Knocking is abnormal combustion in which the air-fuel mixture ignites prematurely due to exposure to high temperature and pressure, creating an unwanted high-frequency noise. When the compression ratio is increased, the temperature at compression top dead center (TDC) also rises, increasing the probability of knocking.

In order to lower the temperature at compression TDC, reducing the amount of hot exhaust gas remaining inside the combustion chamber is effective. For example, with a compression ratio of 10:1, a residual gas temperature of 750 deg. C, and an intake air temperature of 25 deg. C, if 10% of the exhaust gas remains, the temperature inside the cylinder before compression increases by roughly 70 deg. C, and the temperature at compression TDC is calculated to increase by roughly 160 deg. C. Therefore, it can be easily inferred that the amount of residual gas has an major impact on knocking.

These calculations are summarized in Fig.2, and as indicated, if the amount of residual gas is halved from 8% to 4%, the temperature at compression TDC is calculated to remain the same even when the compression ratio is increased from 11:1 to 14:1.

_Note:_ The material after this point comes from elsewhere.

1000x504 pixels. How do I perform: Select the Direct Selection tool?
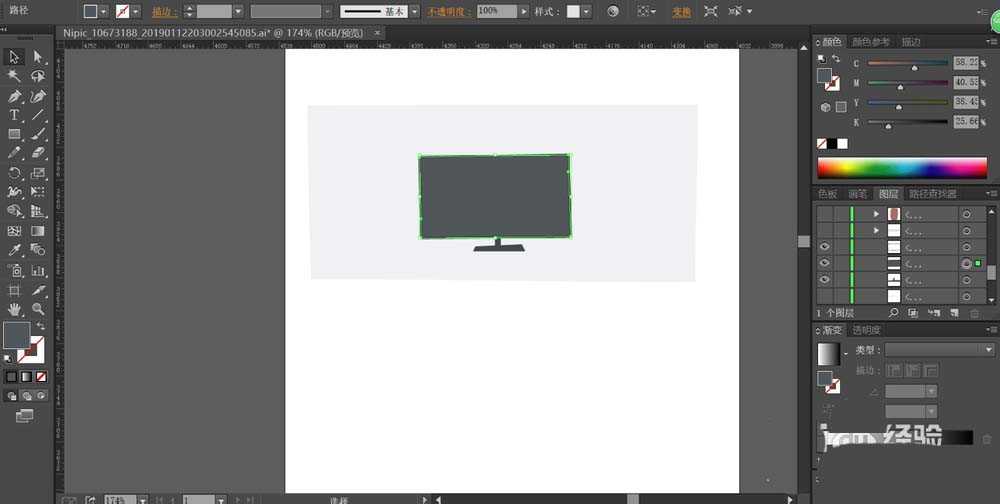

This reduction of residual gas was focused on for SKYACTIV-G, enabling the realization of a high compression ratio gasoline engine.

Image
The skyacti-g is indeed 14 to 1, but is made of aluminium I'm sure if the Kettering had able to be made of aluminium it would have been able to run at 14 to 1 too. As no mention of Knocking is made in that report perhaps the Oldsmobile engineers cured it perhaps the cured of loss of torque too or is that a symptom of using gasoline at high compression. Does Methane, or Methanol, propane or butane have the same problem.
Last edited by Yachtsman on Wed Aug 09, 2017 8:00 pm, edited 1 time in total.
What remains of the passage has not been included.